++++ MATERIAL SHOWN ++++
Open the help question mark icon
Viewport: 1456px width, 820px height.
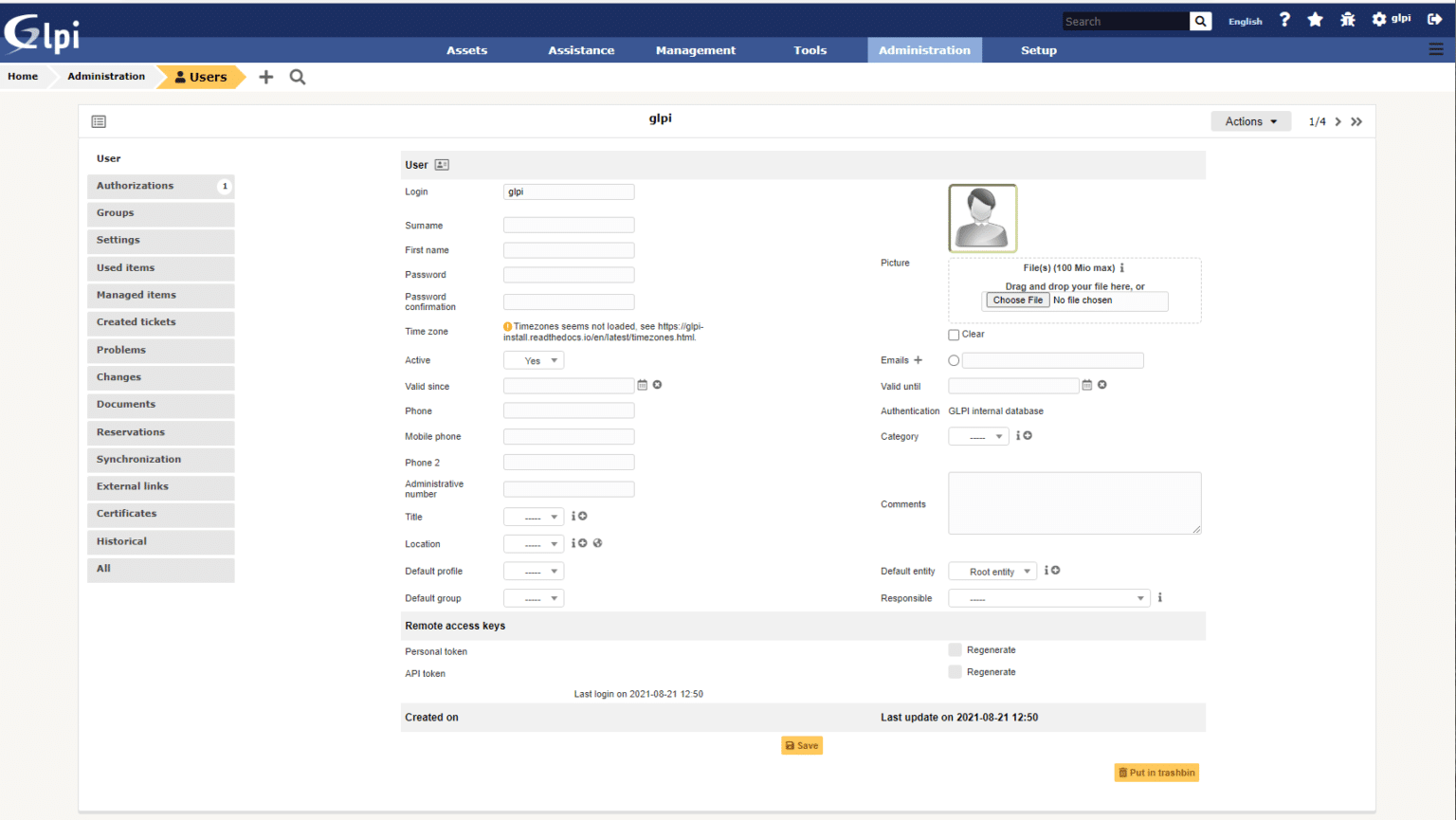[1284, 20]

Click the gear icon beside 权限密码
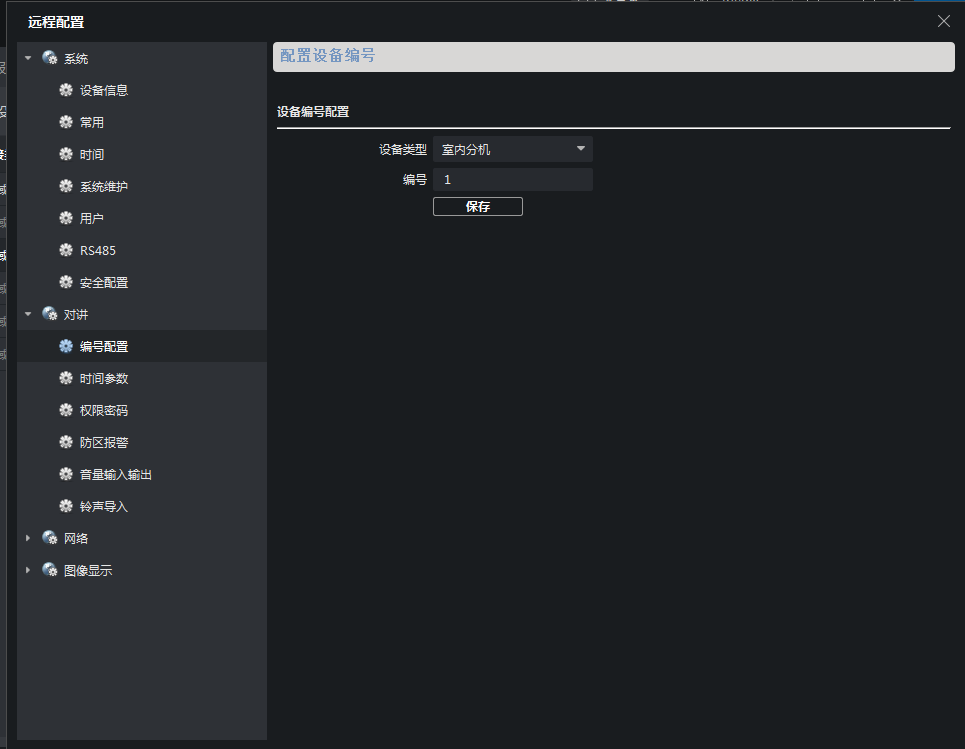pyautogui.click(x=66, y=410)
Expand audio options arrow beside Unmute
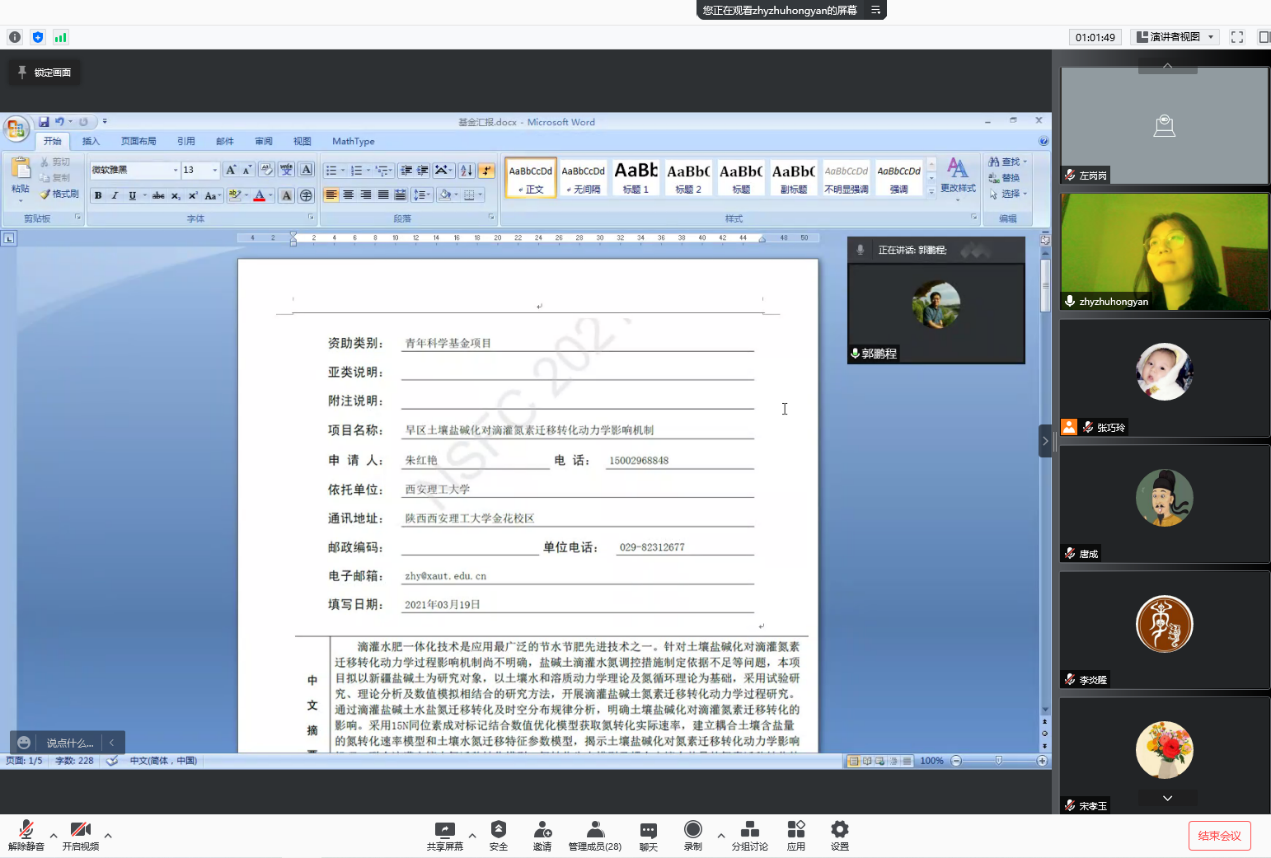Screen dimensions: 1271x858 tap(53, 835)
++++
DESCRIPTION OF THE TASK:
Print every line of the data exactly. Pictures do not belong in the copy.

EXERCISE RESPONSE:
Open the help question mark icon
Viewport: 1456px width, 820px height.
[1284, 20]

Click the gear icon beside 权限密码
pyautogui.click(x=66, y=410)
Expand audio options arrow beside Unmute
Screen dimensions: 1271x858 tap(53, 835)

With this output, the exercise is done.